To maximize your chances of getting your desired salary or raise not to mention establishing and/or preserving a strong and positive working relationship with a new supervisor or existing employer, consider the following effective strategies:
  • 1. Know up front what you hope to achieve. You cannot effectively negotiate if you are not clear about your desired outcome. If you have received a job offer and you want a higher salary, know the exact amount you want, the rock bottom figure you would be willing to accept, and have your objective labor market ready to support your negotiation efforts. When seeking a raise, you should know the amount of increase you are seeking and why you deserve that amount. You should also be prepared with objective research that demonstrates your earnings are below fair market wages in your geographic area or if your job performance exceeds the parameters that fair market wages are based upon.

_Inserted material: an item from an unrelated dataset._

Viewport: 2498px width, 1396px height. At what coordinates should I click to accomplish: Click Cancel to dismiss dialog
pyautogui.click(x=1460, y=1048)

  • 2. He or she who states an exact figure first loses the strategic advantage. If you are asked early during the interview process about your salary requirement, stating a low figure can cost you hundreds to thousands of dollars. Stating a figure that is too high before you have adequately wowed the interviewer with your outstanding skills, can cost you the job. Likewise, when requesting a raise, you may make such a wonderful case for why you deserve a substantial increase and then ruin the outcome by quoting a figure lower than the dollar amount your employer had been formulating in his or her mind. If your raise amount is too high, it can undermine your creditability and result in your getting no raise at all. The best negotiation practice is to allow the employer to throw out the first figure. This lets you know how far apart you and the employer are from attaining a middle ground.If you are asked first about the amount of the raise or salary that you want, deflect the question by quoting a range based on your preliminary “fair market value” research and/or by asking the employer what the salary range for the position is, noting that you are still learning about the job and are therefore not yet able to pinpoint a precise figure. When negotiating a raise, you might begin by asking or stating the company’s cost of living percentage range for that year. Then you can make the case for why you deserve a raise at the top or above that range, based on your stellar job performance and the valuable contributions without ever providing a specific dollar amount.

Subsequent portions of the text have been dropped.